OAZ1基因稳定表达SCC15细胞株的构建及其对舌鳞状细胞癌上皮间质化的影响

Establishment of SCC15 cell line stably expressing human OAZ1 gene and its influence on the epithelial mesenchymal transition of tongue squamous cell carcinoma

目的探索鸟氨酸脱羧酶抗酶(OAZ1)对舌鳞癌细胞株SCC15上皮间质化的影响及相关机制。方法构建框移位点突变的OAZ1过表达慢病毒表达载体p LVX-Neo-OAZ1-IRES-Zs Green,包装病毒并感染SCC15细胞,采用有限稀释法挑取荧光强度较高的单克隆细胞株;利用RT-PCR和Western blot检测OAZ1以及上皮间质化相关基因(E-cadherin、Vimentin、N-cadherin、Zeb1、Snail、Twist1、TGF-β1、Smad1)的m RNA水平和蛋白水平。结果成功构建了OAZ1基因稳定表达的SCC15细胞株,且OAZ1的过表达可以抑制Vimentin、N-cadherin、TGF-β1的m RNA和蛋白水平表达;此外,OAZ1可以促进Smad1的蛋白水平降低。结论 OAZ1可以抑制舌鳞癌细胞的上皮间质化,其机制可能涉及TGF-β1信号通路和Smad1信号通路的抑制。

Objective To investigate the role of OAZ1 in epithelial mesenchymal transition（EMT） in tongue squamous cell carcinoma cell lines SCC15 and explore its related mechanism. Methods The lentivirus vector p LVXNeo-OAZ1-IRES-Zs Green in which the target gene OAZ1 was modified at the frameshift site was constructed, packaged lentivirus and infected SCC15 cells, and the monoclonal cell lines with high fluorescence intensity were obtained by limited diluted method. Real-time PCR and Western blot was used to detect the expression of OAZ1 and the genes（E-cadherin, Vimentin, N-cadherin, Zeb1, Snail, Twist1, TGF-β1, Smad1） related with EMT. Results The SCC15 cell line with stable expression of OAZ1 gene was successfully constructed.

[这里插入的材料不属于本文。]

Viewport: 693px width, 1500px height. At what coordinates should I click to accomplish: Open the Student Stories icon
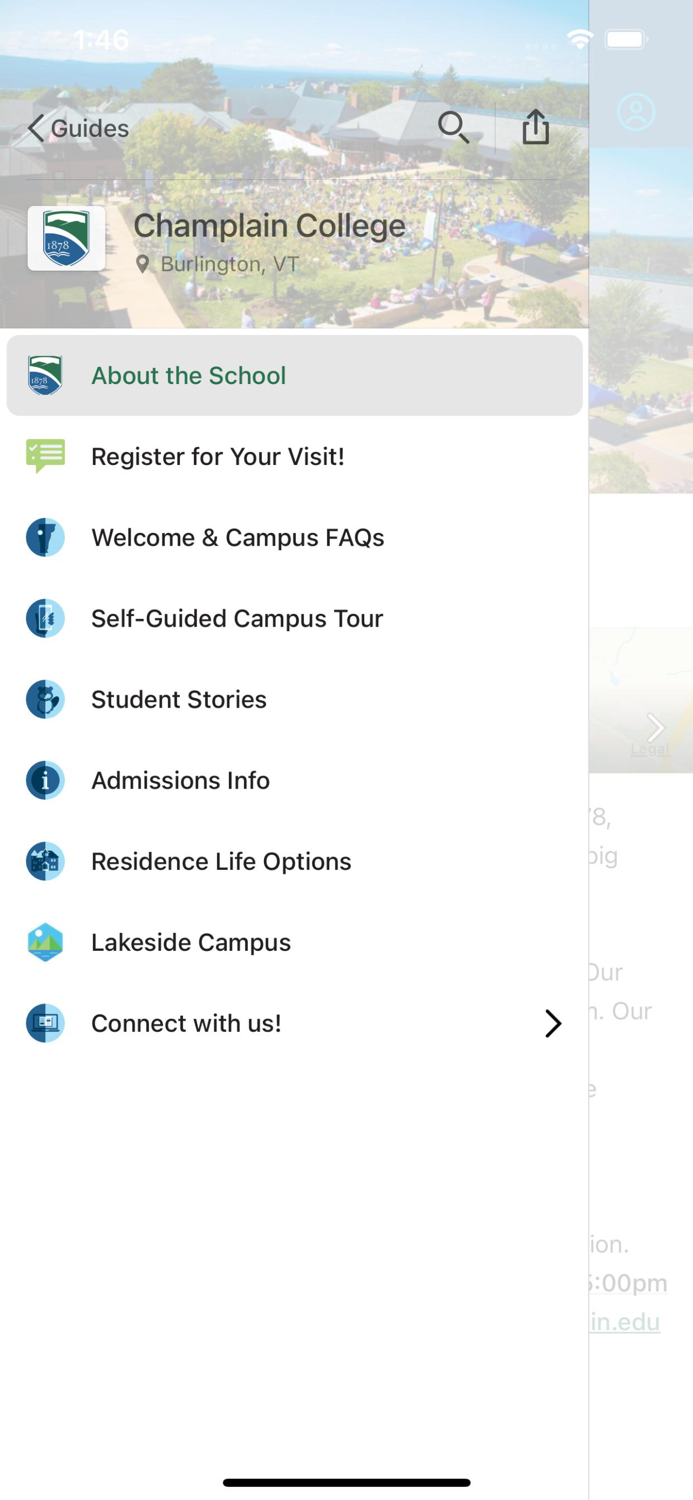(x=43, y=699)
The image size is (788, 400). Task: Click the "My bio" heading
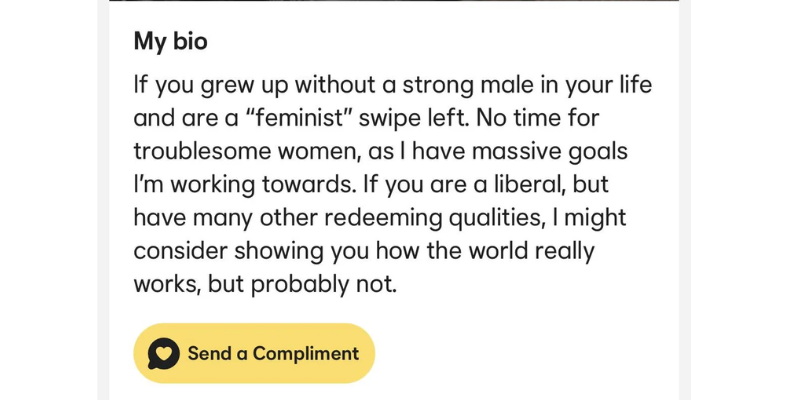click(170, 42)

The overexpression of OAZ1 inhibited the protein level and m RNA level of the Vimentin, N-cadherin, TGF-β1. Furthermore, the OAZ1 would promote the degradation of Smad1. Conclusion OAZ1 can inhibit the EMT of tongue squamous cell carcinoma cell lines through the possible mechanism related with the inhibition of TGF-β1and Smad1 pathway.